Usually there are two level marks in the reservoir. The lower one is used when the fluid is cold, and the upper one when it is hot. Read the level with the car on flat ground; remember to replace the reservoir cap.
If the level is low, there is probably a leak. Check all the hose joints: they should be tight, but not cutting into the hose ends. Check that the hoses are not cracked, perished or chafed. Look for leaks oozing sticky fluid.
Check any rigid pipework attached to the pump, reservoir and rack (or steering box). Look for leaks from the pipe unions and for sticky fluid trails.
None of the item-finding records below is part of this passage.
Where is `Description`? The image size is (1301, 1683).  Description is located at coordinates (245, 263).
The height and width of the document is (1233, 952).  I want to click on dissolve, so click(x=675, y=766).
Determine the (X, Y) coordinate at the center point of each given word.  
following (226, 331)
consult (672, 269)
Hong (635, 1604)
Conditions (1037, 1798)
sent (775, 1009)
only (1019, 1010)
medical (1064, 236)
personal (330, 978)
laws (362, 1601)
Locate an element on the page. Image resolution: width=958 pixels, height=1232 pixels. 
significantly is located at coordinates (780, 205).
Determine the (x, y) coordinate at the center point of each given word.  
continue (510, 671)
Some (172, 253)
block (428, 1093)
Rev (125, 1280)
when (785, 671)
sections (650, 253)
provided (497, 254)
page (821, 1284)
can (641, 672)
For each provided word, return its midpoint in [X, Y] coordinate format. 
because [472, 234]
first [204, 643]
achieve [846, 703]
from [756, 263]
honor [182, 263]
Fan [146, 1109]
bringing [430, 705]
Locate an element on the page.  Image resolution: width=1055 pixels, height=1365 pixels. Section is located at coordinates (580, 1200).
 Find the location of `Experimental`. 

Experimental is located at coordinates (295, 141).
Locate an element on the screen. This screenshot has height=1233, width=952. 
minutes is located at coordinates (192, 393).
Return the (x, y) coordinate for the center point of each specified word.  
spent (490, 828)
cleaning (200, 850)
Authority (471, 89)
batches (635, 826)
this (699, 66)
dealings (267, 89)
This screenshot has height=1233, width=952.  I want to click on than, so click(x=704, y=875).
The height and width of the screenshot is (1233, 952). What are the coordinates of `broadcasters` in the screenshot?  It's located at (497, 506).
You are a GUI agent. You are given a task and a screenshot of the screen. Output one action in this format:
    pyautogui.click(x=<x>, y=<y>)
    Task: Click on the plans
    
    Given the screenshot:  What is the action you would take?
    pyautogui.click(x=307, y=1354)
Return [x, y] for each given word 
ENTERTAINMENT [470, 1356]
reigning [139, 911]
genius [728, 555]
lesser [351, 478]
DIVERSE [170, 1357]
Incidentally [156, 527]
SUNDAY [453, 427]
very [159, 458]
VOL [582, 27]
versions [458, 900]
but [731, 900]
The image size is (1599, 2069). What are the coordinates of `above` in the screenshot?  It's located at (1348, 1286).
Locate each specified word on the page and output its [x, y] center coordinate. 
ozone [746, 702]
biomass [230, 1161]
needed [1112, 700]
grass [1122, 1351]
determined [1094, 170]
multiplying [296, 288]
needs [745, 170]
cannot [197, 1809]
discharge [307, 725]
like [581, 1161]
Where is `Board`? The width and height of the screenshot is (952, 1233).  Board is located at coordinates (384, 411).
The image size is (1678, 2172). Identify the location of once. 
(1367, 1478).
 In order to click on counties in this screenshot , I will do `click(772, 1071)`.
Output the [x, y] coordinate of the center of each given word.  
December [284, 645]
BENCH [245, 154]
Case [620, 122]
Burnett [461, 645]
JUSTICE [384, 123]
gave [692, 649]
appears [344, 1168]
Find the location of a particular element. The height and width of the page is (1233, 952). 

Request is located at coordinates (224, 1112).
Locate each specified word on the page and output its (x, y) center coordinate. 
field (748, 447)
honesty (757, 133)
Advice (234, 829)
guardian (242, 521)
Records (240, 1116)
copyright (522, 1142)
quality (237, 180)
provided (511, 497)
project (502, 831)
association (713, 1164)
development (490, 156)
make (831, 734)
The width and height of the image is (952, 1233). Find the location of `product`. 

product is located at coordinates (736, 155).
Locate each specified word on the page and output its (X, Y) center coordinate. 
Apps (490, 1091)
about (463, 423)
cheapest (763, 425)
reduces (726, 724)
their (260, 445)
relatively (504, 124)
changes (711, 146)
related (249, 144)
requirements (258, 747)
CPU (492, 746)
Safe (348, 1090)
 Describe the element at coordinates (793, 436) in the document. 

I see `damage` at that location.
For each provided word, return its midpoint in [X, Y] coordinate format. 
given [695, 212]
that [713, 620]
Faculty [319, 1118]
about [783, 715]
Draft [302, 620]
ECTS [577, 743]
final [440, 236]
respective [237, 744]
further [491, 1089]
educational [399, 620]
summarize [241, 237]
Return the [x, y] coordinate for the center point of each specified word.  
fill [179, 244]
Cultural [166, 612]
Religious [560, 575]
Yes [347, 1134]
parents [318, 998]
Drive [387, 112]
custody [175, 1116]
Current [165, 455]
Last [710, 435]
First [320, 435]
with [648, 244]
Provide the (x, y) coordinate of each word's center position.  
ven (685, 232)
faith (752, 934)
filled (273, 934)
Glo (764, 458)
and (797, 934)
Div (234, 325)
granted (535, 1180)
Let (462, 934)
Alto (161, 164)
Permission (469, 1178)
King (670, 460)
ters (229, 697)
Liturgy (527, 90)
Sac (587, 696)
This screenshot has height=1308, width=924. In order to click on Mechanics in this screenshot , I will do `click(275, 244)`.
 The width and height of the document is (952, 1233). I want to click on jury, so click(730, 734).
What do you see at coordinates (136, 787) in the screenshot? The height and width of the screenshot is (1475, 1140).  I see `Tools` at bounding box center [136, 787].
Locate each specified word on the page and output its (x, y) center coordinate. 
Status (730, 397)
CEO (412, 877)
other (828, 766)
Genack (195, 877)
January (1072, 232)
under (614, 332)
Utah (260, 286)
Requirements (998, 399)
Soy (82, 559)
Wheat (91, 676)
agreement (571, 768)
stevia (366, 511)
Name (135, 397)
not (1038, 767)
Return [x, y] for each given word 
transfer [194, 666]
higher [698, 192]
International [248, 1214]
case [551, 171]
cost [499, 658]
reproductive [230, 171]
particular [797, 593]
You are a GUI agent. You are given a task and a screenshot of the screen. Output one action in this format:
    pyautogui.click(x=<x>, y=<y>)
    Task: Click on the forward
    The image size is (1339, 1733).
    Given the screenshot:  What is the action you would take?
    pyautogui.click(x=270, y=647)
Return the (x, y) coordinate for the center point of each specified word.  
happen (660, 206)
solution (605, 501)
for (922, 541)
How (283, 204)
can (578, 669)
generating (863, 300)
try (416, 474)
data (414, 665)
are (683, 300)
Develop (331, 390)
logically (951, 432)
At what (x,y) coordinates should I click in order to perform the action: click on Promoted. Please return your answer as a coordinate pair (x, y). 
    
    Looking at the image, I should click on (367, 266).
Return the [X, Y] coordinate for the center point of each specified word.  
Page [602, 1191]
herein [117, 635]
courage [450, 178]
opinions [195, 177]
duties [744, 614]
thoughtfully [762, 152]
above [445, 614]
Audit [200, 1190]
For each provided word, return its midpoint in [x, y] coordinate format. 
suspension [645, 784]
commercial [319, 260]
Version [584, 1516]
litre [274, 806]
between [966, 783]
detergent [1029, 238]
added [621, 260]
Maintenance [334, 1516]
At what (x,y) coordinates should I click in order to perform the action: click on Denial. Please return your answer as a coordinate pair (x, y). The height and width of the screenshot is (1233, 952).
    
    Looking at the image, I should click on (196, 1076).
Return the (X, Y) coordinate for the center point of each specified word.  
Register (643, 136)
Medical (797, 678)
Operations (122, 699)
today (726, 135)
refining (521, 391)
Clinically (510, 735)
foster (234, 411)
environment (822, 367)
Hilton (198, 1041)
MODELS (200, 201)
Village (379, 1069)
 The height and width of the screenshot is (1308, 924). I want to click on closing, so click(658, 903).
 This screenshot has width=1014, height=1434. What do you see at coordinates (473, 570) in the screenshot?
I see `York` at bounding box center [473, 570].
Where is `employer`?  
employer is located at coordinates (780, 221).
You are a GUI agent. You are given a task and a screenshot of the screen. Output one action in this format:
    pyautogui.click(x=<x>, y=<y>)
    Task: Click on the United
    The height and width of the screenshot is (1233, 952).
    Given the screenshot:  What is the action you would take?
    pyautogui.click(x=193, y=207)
If none is immediately visible, clean the parts with engine degreaser.
Have a helper start the car and turn the steering wheel from lock to lock while you look again for leaks.
If you find a leaking joint, tighten it and top up the reservoir. Normally, automatic-transmission fluid is used, but consult the car handbook. Bleed the system to remove any air bubbles.
The drive belt may need adjusting or replacing (See Adjusting and replacing a power-steering drive belt). Any more serious maintenance should be done by a garage.
Checking power-steering fluid
Make sure the car is standing on flat ground. There may be hot and cold level marks inside the top of the reservoir.
If not, the level may be up to the top of a circular filter plate fitted to the centre spindle; look in the car handbook to find whether this is the hot or cold level.
On a centre-spindle reservoir, the whole lid is removed by unscrewing a wingnut.
Alternatively, there may be a dipstick on the bottom of the cap. Remove the cap, wipe the stick with a lint-free rag, screw back fully and remove again to read the level.
How to bleed power steering
Put on the handbrake and keep the car in neutral gear; if the car is an automatic, put it in Park before starting the engine.
Run the engine until it reaches normal working temperature. Leave it idling.
Turn the steering from lock to lock several times to heat the fluid. Switch off the engine.
Look into the reservoir; if there are bubbles, there is air in the system. Top up the fluid to the hot level and replace the cap.
Jack up the front of the car with both wheels just off the ground. Turn the steering from lock to lock three times.
Check the fluid level, topping up if necessary. Start the engine.
Slowly turn the wheels from lock to lock three times. Check the fluid level again, and top up if necessary. Note the exact level when you have done this. Replace the reservoir cap and switch off.
Lower the car and restart the engine. Turn the steering from lock to lock five times, then centre it exactly. Switch off, and look in the reservoir.
There should be no bubbling or frothing. The fluid level should not have risen by more than a small amount.
If the fluid is bubbling or has risen much, repeat the whole process from the start.
Finally re-examine the complete system for leaks. If there is still a problem, have the system checked by a garage.